Keeping two very large repositories in sync can be a bit of a challenge, especially when you're dealing with residential-grade ADSL connections at one or both ends. rsync can kind of do this by itself out of the box, but in practice it needs a bit of a wrapper to make it workable. There's some hints on various sites on how you can wrap rsync, but they were somewhat incomplete, so I wrote this bash script to make it a smidge easier.
To be clear, what we're doing here is using the output of rsync to produce a list of differences (files, directories) between two large directory structures, and then copying the difference to a third location - an out-of-band structure, typically a USB drive, that can then be physically transported to the remote site, and rsync'd into place.
Never underestimate the bandwidth of a station-wagon full of tapes, etc etc.
Architecture assumptions
There's some assumptions inherent in my script - I'll explain my network, so you can adjust to suit yours.

• Record excerpts
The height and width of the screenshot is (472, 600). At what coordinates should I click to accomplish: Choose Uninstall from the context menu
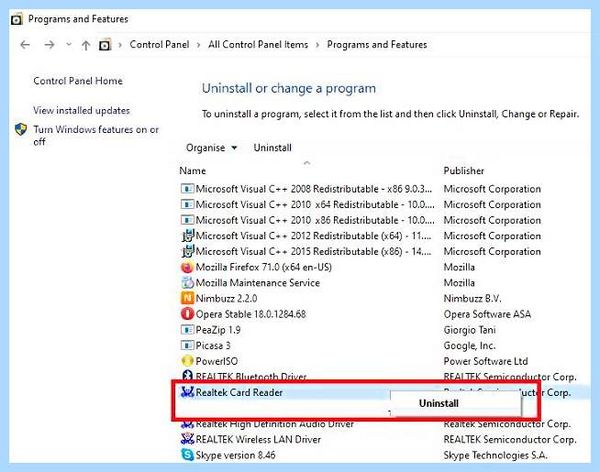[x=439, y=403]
--
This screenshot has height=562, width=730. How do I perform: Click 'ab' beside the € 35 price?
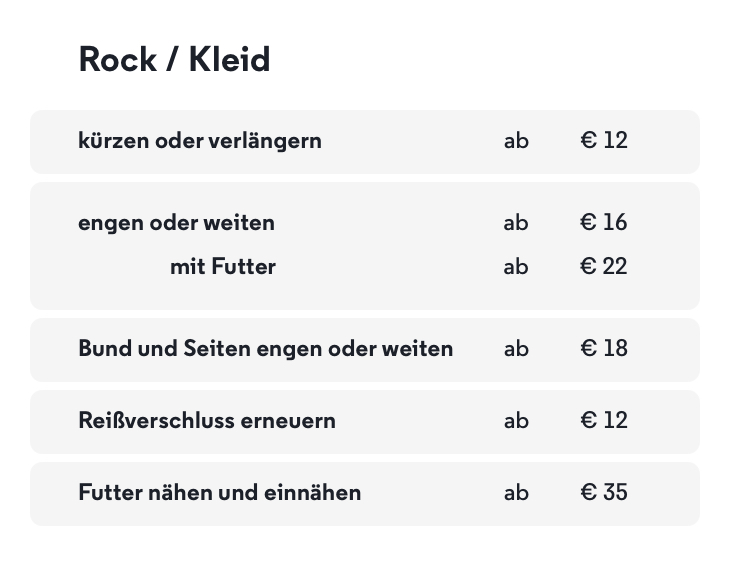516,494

• What to do
A – In the post about syncing large repositories with rsync, what usually serves as the out-of-band location that gets carried to the remote site?
B – Carry on the post about syncing large repositories with rsync, picking up after its final sentence.

• Answers provided
A – A USB drive.

B –
This is almost exclusively a uni-directional operation
My local repository lives on the server py-hub-01
, and I'm replicating to a remote box called en-hub-01
It's always run from my primary desktop: royksopp
.
I'm at the source end of the operation. py-hub-01
is on my LAN.
The destination is accessed via SSH over the WAN (a VPN, but that's mostly irrelevant).
Deltas between source and destination are usually in the range 10-200GB, but depends how frequently I run the script, of course. Biggest constraint will be the size of your intermediate USB stick / drive.
Full repository size is currently around 6TB, and at the remote end this is a VM talking to relatively slow 8TB Archive drives -- even so, an rsync comparison operation usually takes under 10 minutes.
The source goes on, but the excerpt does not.